### Extrait de page
En juin dernier, nous évoquions une méthode innovante de rendu d’illumination globale et ambient occlusion temps réel, développée par un groupe de chercheurs dont fait partie Cyril Crassin, alors en thèse à l’INRIA.
Nous avons voulu en savoir plus sur cette méthode, et nous vous proposons donc aujourd’hui une interview en sa compagnie.

 

L’occasion d’aborder cette technique, donc, mais aussi ses limites et développements futurs.

Nous revenons aussi avec Cyril sur son parcours, l’équipe dans laquelle il travaillait ou encore la recherche 3D en France.

Ci-dessous, vidéos montrant les résultat du projet de recherche, pour l’illumination indirecte puis l’Ambient Occlusion.

### Travail demandé
**a.** Reproduisez fidèlement le passage du texte sur l’interview de Cyril Crassin qui commence par les mots « En juin dernier, nous » et s’achève sur « en sa compagnie. ».
**b.** Poursuivez le texte sur l’interview de Cyril Crassin à la suite de sa dernière phrase.

### Données fournies
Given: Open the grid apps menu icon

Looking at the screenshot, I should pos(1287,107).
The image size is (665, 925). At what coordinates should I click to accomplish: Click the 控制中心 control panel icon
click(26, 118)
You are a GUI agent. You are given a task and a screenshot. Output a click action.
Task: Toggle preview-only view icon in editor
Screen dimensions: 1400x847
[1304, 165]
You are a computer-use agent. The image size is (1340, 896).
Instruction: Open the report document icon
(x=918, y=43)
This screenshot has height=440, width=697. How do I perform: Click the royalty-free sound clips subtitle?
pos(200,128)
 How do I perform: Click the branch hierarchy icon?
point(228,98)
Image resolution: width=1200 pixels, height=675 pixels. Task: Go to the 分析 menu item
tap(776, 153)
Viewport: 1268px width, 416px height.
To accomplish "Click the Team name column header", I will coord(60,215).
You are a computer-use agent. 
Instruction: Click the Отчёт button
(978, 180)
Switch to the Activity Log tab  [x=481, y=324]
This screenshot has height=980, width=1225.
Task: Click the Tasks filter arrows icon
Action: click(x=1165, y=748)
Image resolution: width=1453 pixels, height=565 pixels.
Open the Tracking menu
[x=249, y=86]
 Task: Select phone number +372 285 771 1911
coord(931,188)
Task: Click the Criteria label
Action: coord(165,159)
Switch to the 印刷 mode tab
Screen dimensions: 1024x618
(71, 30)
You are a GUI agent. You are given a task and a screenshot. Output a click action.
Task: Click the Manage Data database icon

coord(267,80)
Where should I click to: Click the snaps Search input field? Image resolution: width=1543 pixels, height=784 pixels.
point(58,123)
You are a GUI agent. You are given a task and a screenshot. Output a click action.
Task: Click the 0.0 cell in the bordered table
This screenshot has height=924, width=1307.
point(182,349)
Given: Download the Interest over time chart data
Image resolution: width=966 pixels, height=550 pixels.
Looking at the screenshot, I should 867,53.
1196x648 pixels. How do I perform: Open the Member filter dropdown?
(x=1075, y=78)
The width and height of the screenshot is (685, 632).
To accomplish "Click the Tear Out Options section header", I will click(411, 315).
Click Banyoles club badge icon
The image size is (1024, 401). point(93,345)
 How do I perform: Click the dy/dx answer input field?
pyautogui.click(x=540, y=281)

### Résultats obtenus
**a.**
En juin dernier, nous évoquions une méthode innovante de rendu d’illumination globale et ambient occlusion temps réel, développée par un groupe de chercheurs dont fait partie Cyril Crassin, alors en thèse à l’INRIA.
Nous avons voulu en savoir plus sur cette méthode, et nous vous proposons donc aujourd’hui une interview en sa compagnie.

**b.**
3DVF : Bonjour Cyril, et merci d’avoir accepté de te prêter à cette interview. Pour commencer, quel est ton parcours ?

Bonjour ; en juillet dernier, j’ai soutenu ma thèse de doctorat de l’université de Grenoble et je poursuis maintenant des recherches postdoctorales dans le groupe recherche de NVIDIA (basé à Santa Clara, dans la baie de San Francisco).
Avant la thèse, je n’ai pas eu un parcours tout à fait traditionnel. Après le BAC, j’ai commencé par un DUT en informatique après lequel j’ai pu intégrer une école d’ingénieur puis un Master 2 recherche « Image Vision et Robotique » à l’INPG de Grenoble, ce qui fut mon tremplin pour la thèse à l’INRIA et m’a permis d’obtenir une allocation de recherche MENRT (ministère de la recherche). J’ai donc commencé mes études par une formation plutôt technique qui correspondait beaucoup plus à mes attentes de l’époque et à mon mode de fonctionnement. Je connais plusieurs autres doctorants de l’INRIA qui ne sont pas passés par la prépa classique, et qui ont suivi un parcours similaire. Je trouve ça très bien que le système d’enseignement supérieur français permette ce genre de chose.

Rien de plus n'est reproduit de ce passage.